Brief: Every line of the listing that holds the word "header" should be returned.
<<<<
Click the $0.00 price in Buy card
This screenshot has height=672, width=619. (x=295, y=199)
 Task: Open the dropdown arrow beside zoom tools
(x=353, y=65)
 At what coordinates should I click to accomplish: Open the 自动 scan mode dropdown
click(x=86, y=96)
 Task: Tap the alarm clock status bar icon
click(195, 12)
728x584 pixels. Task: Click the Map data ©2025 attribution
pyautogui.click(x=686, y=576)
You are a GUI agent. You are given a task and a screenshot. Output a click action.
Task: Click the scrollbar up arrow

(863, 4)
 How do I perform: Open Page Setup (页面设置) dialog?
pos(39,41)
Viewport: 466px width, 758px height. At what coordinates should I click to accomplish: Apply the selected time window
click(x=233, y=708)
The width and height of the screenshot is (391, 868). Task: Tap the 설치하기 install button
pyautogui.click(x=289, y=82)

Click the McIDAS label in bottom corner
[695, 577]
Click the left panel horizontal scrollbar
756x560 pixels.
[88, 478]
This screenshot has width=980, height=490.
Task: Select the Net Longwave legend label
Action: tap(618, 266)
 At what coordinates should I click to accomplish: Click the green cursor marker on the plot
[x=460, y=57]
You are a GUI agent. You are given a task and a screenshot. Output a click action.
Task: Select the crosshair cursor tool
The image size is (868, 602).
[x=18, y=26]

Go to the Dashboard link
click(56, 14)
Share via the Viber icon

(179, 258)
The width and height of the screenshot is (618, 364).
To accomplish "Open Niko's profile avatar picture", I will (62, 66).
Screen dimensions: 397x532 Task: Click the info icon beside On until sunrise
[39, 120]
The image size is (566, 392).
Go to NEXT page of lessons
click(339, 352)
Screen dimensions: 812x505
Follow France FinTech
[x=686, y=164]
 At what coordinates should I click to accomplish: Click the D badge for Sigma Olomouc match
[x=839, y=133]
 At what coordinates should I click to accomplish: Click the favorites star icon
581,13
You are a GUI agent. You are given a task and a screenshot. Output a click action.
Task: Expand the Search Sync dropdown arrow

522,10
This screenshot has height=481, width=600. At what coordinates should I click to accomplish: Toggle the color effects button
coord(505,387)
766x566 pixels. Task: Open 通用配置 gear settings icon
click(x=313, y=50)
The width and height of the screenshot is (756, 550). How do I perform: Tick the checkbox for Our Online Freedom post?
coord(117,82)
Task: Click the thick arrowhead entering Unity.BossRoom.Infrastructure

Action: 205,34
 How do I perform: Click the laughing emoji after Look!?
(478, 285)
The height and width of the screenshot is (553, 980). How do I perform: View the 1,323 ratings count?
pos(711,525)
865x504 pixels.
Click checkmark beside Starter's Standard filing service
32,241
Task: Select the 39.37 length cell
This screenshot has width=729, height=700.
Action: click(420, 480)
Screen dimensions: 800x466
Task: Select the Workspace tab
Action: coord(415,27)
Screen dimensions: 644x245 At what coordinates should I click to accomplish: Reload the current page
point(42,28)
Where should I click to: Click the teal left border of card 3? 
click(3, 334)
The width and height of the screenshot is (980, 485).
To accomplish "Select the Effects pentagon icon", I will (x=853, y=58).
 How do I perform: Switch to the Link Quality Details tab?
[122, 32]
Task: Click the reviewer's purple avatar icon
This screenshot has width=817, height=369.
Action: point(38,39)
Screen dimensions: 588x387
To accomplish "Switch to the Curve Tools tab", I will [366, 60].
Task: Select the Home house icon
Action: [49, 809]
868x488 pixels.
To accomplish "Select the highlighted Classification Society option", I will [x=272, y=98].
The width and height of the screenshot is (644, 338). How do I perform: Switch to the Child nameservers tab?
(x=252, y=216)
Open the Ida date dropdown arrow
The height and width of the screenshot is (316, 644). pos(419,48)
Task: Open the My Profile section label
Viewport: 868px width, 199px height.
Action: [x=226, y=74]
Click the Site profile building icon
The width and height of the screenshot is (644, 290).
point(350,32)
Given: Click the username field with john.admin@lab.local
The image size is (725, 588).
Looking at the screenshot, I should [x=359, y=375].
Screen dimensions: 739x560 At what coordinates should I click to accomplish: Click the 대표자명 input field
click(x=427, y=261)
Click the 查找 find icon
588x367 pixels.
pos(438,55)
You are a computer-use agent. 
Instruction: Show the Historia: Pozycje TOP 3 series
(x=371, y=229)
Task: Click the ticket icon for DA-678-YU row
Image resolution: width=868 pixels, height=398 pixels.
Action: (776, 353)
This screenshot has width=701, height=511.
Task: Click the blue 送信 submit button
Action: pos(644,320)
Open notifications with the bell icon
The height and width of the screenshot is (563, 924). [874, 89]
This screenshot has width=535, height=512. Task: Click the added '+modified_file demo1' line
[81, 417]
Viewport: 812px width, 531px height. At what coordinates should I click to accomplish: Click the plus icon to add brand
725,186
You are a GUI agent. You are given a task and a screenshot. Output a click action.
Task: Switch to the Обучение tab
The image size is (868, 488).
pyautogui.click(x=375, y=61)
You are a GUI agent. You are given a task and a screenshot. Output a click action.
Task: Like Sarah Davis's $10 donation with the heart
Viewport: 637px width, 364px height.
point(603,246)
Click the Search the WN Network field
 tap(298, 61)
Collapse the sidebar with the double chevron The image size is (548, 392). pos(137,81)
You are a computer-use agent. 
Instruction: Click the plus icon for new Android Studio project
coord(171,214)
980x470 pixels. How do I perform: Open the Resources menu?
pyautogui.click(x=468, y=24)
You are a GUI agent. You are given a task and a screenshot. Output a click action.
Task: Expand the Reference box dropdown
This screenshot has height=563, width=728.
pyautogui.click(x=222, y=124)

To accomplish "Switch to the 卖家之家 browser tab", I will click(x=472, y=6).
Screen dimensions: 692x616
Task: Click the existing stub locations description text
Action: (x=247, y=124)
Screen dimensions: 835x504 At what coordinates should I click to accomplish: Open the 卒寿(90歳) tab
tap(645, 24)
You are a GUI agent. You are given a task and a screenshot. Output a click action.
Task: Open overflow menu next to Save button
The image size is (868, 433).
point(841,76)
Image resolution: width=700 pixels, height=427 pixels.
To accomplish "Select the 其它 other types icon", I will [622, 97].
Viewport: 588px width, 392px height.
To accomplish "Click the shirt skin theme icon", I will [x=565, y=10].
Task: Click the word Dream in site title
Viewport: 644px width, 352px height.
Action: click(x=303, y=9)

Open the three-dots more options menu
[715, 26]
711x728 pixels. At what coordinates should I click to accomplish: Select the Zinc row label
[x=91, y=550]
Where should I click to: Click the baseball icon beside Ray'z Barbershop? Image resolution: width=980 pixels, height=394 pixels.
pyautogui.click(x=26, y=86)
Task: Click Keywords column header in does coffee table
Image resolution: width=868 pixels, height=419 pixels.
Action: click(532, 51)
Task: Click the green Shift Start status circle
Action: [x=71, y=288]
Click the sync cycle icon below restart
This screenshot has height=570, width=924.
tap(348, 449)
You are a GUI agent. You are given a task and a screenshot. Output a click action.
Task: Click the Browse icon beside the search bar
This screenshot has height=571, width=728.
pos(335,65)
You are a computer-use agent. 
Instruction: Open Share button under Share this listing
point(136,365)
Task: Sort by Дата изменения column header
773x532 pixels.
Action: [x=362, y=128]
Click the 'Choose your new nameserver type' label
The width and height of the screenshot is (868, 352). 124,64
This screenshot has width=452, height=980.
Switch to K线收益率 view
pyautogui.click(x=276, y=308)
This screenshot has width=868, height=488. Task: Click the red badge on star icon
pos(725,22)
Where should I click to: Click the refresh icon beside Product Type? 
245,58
>>>>
Final answer:
Task: Click Keywords column header in does coffee table
Task: Sort by Дата изменения column header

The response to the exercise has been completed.